Current through September 30, 2024
Section 53.4940-1 - Excise tax on net investment income
(a)In general. For taxable years beginning after September 30, 1977, section 4940 imposes an excise tax of 2 percent of the net investment income (as defined in section 4940(c) and paragraph (c) of this section) of a tax-exempt private foundation (as defined in section 509). For taxable years beginning after December 31, 1969, and before October 1, 1977, the tax imposed by section 4940 is 4 percent of the net investment income. This tax will be reported on the form the foundation is required to file under section 6033 for the taxable year and will be paid annually at the time prescribed for filing such annual return (determined without regard to any extension of time for filing). In addition, an excise tax is imposed in the manner prescribed in paragraph (b) of this section on certain non-exempt private foundations (including certain non-exempt charitable trusts). Except as provided in the succeeding sentence, this tax is to be reported by means of a schedule attached to the organization's income tax return. For taxable years ending on or after December 31, 1975, the tax imposed by section 4940(b) and paragraph (b) of this section on a trust described in section 4947(a)(1) which is a private foundation shall be reported on Form 5227. The tax imposed by section 4940(b) and this section is to be paid annually at the time the organization is required to pay its income taxes imposed under subtitle A. Except as otherwise provided herein, no exclusions or deductions from gross investment income or credits against tax are allowable under this section.
(b)Taxable foundations.
(1) The excise tax imposed under section 4940 on private foundations which are not exempt from taxation under section 501(a) is equal to:
(i) The amount (if any) by which the sum of
(A) The tax on net investment income imposed under section 4940(a), computed as if such private foundation were exempt from taxation under section 501(a) and described in section 501(c)(3) for the taxable year, plus
(B) The amount of the tax which would have been imposed under section 511 for such taxable year if such private foundation had been exempt from taxation under section 501(a), exceeds.
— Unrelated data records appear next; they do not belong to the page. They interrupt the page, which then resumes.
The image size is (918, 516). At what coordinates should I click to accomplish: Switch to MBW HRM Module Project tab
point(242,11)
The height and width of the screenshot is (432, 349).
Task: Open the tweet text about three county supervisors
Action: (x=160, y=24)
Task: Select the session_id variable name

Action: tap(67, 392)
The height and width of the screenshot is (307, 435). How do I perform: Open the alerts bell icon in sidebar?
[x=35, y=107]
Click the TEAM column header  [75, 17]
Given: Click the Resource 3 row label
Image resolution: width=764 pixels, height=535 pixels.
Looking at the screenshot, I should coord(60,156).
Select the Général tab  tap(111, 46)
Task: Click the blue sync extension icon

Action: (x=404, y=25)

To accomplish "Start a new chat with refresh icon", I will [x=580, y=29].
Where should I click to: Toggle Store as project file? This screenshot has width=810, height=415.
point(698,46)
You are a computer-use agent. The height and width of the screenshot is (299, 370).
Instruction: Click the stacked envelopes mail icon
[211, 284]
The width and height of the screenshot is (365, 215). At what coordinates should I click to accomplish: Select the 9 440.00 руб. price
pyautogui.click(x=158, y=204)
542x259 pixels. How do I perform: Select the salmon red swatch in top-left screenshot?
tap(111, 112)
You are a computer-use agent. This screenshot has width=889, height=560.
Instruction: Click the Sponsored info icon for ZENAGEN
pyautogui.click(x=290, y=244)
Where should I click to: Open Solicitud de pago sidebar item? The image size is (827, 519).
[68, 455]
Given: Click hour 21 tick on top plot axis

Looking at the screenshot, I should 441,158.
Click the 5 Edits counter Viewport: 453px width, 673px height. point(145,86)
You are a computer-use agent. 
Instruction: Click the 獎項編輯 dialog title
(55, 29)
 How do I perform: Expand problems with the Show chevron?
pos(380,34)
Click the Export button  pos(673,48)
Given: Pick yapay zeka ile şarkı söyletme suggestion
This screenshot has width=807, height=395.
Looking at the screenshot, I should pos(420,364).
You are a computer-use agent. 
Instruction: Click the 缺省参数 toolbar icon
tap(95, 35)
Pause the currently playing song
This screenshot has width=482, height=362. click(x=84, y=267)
(ii) The tax imposed under subtitle A on such private foundation for the taxable year.
(2) The provisions of this paragraph may be illustrated by the following examples:
Example 1. Assume that the tax liability under subtitle A for private foundation X, which is not exempt from taxation under section 501(a) for 1970, is $10,000. Had X been exempt under section 501(a) for 1970, the tax imposed under section 4940(a) would have been $4,000 and the tax imposed under section 511 would have been $7,000. The excess of the sum of the taxes which would have been imposed under sections 4940(a) and 511 ($11,000) over the tax that was imposed under subtitle A ($10,000) is $1,000, the amount of the tax imposed on such organization under section 4940(b).
Example 2. Assume the facts stated in Example (1), except that the tax liability under subtitle A is $15,000 rather than $10,000. Because the sum of the taxes which would have been imposed under sections 4940(a) and 511 ($11,000) does not exceed the tax that was imposed under subtitle A ($15,000), there is no tax imposed under section 4940(b) with respect to such foundation.
(c)Net investment income defined -
(1)In general. For purposes of section 4940(a), net investment income of a private foundation is the amount by which:
(i) The sum of the gross investment income (as defined in section 4940(c)(2) and paragraph (d) of this section) and the capital gain net income (net capital gain for taxable years beginning before January 1, 1977) (within the meaning of section 4940(c)(4) and paragraph (f) of this section) exceeds
(ii) The deductions allowed by section 4940(c)(3) and paragraph (e) of this section.

Except to the extent inconsistent with the provisions of this section, net investment income shall be determined under the principles of Subtitle A.

(2)Tax-exempt income. For purposes of computing net investment income under section 4940, the provisions of section 103 (relating to interest on certain governmental obligations) and section 265 (relating to expenses and interest relating to tax-exempt income) and the regulations thereunder shall apply.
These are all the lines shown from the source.